中国投資とビジョン・ファンドにも暗雲

 資産の側には、問題が生じている中国での投資や、昨年だけで239社もの新興企業に投資した2つのビジョン・ファンドへの投資も計上されている。

 難題を抱えた中国のハイテク大手アリババ集団は、かつてはSBGの投資戦略の要(かなめ)であり、NAVの60%を占めていた。

 ところが今、SBGはアリババを刑務所釈放カードのように扱い、リスクのある事業への投資資金を捻出するために、少しずつ持ち株を売っている。

 今ではNAVに占める割合が24%に縮小した。2月7日には、SBGが持ち株をさらに削減するとの不安からアリババ株が6%も値を下げた。

 SBGにとって、アリババの重要性は今、NAVのほぼ半分を占める2本のビジョン・ファンドに抜かれた。

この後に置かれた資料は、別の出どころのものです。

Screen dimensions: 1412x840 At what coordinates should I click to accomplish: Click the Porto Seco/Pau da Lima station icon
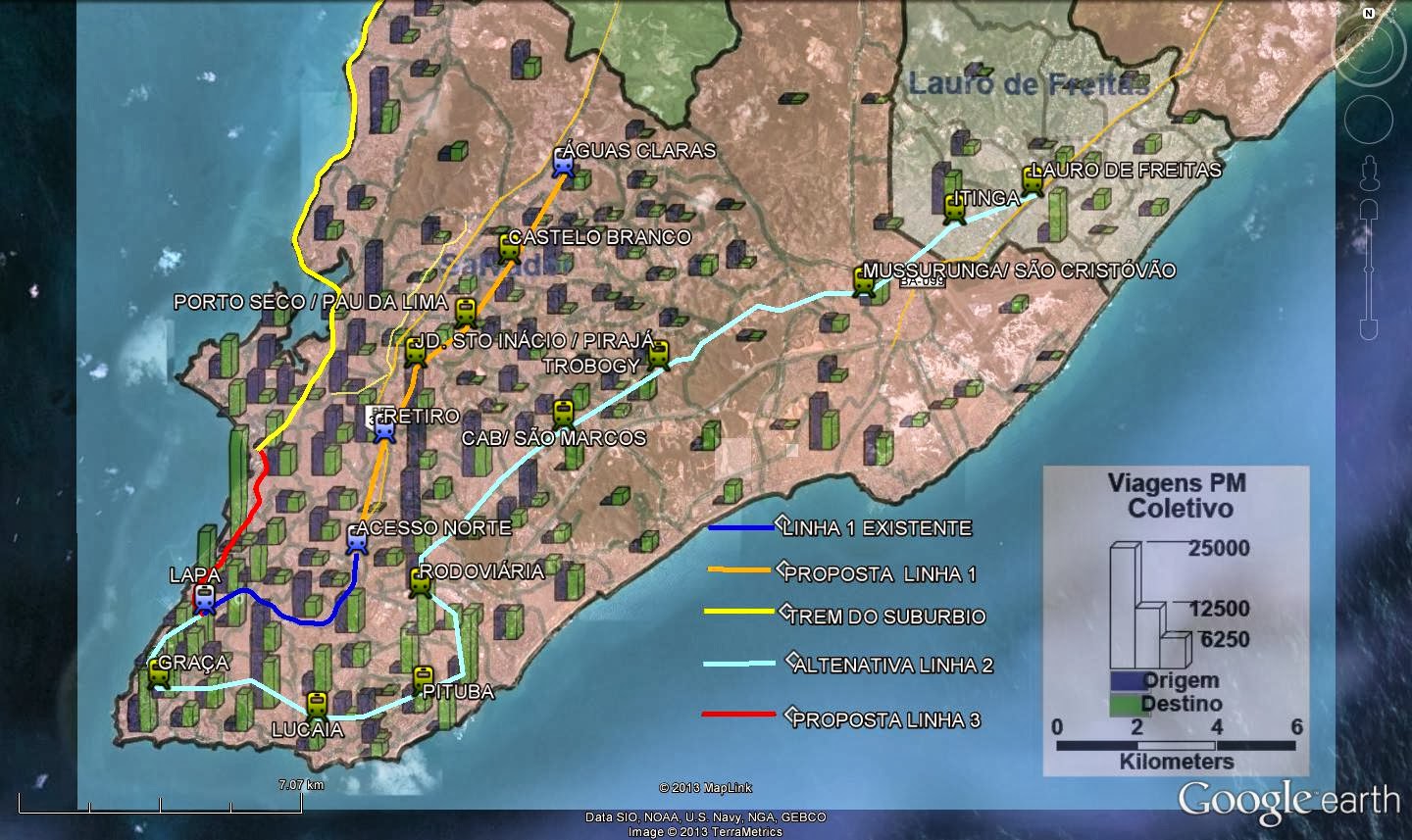point(464,315)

 ビジョン・ファンドはどちらも10~12月期にその価値を若干高めた。未上場企業の評価額上昇が主な要因だ。

 しかし、SBGが上場させた企業の株価急落が何らかの参考になるとすれば、IPO前の企業の評価額が伸び悩んだり、場合によっては低下したりし始めるのも時間の問題かもしれない。

 SBGの債務も懸念材料だ。

 同社によれば12月末時点のLTVは22%で、その3カ月前の19%より高まった。平時なら25%が妥当だと同社は見ている。

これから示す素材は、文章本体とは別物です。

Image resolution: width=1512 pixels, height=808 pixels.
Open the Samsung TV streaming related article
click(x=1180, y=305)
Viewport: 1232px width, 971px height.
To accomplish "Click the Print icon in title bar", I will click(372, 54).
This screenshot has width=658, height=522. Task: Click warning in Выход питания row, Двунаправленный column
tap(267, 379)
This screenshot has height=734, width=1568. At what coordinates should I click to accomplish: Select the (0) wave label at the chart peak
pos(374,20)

 しかし、この比率をより保守的に計算し、SBGが計算から除外しているマージンローン(証券担保ローン)や投資コミットメント、自社株買いといった負債を含める人もいる。

 財務分析会社ブルームバーグ・インテリジェンスのシャロン・チェン氏は、自分の計測では、SBGのLTVは40%に近づいていると話している。

 この40%とは、格付け会社S&Pグローバルが債務格付け引き下げのきっかけになり得ると表明した水準だ(もっとも、アームの上場計画が圧力を緩和する可能性もある)。

 債務残高削減のためにアリババ株をさらに売却することもできるが、実行されればSBGのポートフォリオの質が低下するかもしれない。

 これもまた、格付け会社にとっての警告サインだ。